* [INSTRUCTIONS]
1) Do these statements agree with the article on the changing energy economy? For each, answer yes or no and quote the words that decide it. (a) Middle Eastern suppliers make up 13% of US oil imports. (b) Environmental concerns have sped up gas and oil development in Europe. (c) Mexico is changing its constitution to allow foreign participation in energy projects.
2) Can you carry the article on the changing energy economy forward from its final sentence?

A region energetically changing

Changes in the global energy economy mean the Middle East becoming less important to the US, while China, Japan and India fill the gap.

The world energy situation is changing with astonishing rapidity:

Mexico is in the process of changing its petroleum laws and the constitution to permit foreign participation in oil, gas and electricity projects

Canadian oil sands production is increasing exponentially and will continue to do so. If the United States government refuses to approve a pipeline to the refineries in Texas the Chinese will be delighted to finance a pipeline to Vancouver and take all the oil Canada can supply.

The United States is in the middle of an energy revolution. New technologies, especially horizontal drilling ("fracking") has already led to natural gas self-sufficiency and similar techniques have increased domestic oil production by over two million barrels a day and rising. Federal dithering on approving additional pipelines has simply led to the movement of the oil by truck and rail. Soon the US will be entirely independent from Middle Eastern oil suppliers, which already only account for 13% of imports.

Environmental concerns have delayed similar developments in Europe, but they will in all likelihood be overcome and Europe will also enjoy a gas and perhaps oil boom.

Israel, of course, because of the offshore finds and new drilling techniques is self-sufficient in natural gas and may also be able to supply its petroleum needs in the not-distant future. Sometimes overlooked is the equally significant fact that, as of the completion of one more giant desalinization plant next year, it will also have abundant fresh water for the first time in history.

In geo-strategic terms what does all this frenetic activity mean for Israel? In the first place abundant domestic supplies of hydrocarbons is an obvious strategic plus, although it must not be forgotten that offshore oil and gas facilities are vulnerable to terrorist attack.

* [INFORMATION GIVEN]
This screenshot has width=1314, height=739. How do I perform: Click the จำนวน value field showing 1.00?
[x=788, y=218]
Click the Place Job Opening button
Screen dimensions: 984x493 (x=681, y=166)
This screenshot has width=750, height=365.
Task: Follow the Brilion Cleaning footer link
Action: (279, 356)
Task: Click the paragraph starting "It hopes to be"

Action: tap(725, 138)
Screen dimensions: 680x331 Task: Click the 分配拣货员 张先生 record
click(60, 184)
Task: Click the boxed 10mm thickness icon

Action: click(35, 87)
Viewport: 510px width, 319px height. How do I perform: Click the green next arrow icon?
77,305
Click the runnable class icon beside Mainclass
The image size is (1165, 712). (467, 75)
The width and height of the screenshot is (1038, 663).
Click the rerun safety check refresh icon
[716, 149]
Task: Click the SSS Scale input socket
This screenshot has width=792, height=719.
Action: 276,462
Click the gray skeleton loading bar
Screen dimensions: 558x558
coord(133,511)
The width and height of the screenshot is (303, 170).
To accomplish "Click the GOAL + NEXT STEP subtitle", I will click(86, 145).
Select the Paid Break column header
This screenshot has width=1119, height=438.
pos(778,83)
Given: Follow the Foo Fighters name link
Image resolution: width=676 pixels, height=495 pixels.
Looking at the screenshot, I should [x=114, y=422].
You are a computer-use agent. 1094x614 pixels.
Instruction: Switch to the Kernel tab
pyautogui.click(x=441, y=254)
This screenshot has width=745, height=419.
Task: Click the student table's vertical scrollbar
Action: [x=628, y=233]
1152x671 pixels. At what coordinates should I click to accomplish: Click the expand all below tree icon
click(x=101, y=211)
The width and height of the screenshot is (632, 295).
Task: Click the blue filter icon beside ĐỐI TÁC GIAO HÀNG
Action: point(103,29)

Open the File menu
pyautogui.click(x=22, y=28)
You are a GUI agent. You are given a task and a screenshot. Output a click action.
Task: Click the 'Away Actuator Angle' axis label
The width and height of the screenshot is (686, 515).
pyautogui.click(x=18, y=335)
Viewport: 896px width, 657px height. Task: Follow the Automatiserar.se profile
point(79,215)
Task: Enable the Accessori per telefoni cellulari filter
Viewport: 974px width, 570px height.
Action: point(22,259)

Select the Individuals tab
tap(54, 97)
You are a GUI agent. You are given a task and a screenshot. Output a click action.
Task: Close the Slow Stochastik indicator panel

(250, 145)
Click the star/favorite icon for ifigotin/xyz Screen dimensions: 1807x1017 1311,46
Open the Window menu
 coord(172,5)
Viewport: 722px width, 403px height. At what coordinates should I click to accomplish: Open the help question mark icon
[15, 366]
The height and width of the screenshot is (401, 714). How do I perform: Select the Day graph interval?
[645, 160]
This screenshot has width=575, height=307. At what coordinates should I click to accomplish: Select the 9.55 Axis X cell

* [EXPECTED OUTPUTS]
1)
(a) Yes: "which already only account for 13% of imports"
(b) No: "Environmental concerns have delayed similar developments in Europe"
(c) Yes: "changing its petroleum laws and the constitution to permit foreign participation in oil, gas and electricity projects"

2)
Keeping Gulf oil sources and supply routes open and accessible, which has dominated Western policy in the region since the the first oil price shock in the l970s will become less and less of a priority for the West. OPEC will be finished as a functioning cartel and oil prices will again be determined by market forces. This is already happening with natural gas prices in the US.

The influence of Russia will decline, along with its population. Right now, Russia has two strategic assets: abundant oil and gas for export and a large nuclear arsenal. At some point in the middle term it will be limited to the arsenal and thus, although immune to outside interference, its ability to exercise regional, much less international influence will be severely restricted. This includes the Middle East, where Putin is trying to fill the power vacuum being created by the retreat of the U.S.

The oil-rich countries of the Middle East will find their markets being restricted more and more to the Far East and South Asia, particularly India, Japan and China.

That, in turn, will mean that the influence of those countries, especially China, will increase as its regional economic importance increases.

Finally, the energy situation as well as geo-political factors such as the confrontation between the northern Shi'a arc dominated by Iran, and the southern Sunni arc dominated by Egypt and Saudi Arabia, continue their confrontation. An eventual nuclear weapons capability on the part of Iran will fundamentally affect this precarious balance, but to balance that the southern arc will increasingly include not just Egypt, Jordan and the states of the Arabian peninsula, but also Israel.

Norman A. Bailey, Ph.D., is Adjunct Professor of Economic Statecraft at The Institute of World Politics, Washington, DC, and a researcher at the Center for National Security Studies, University of Haifa.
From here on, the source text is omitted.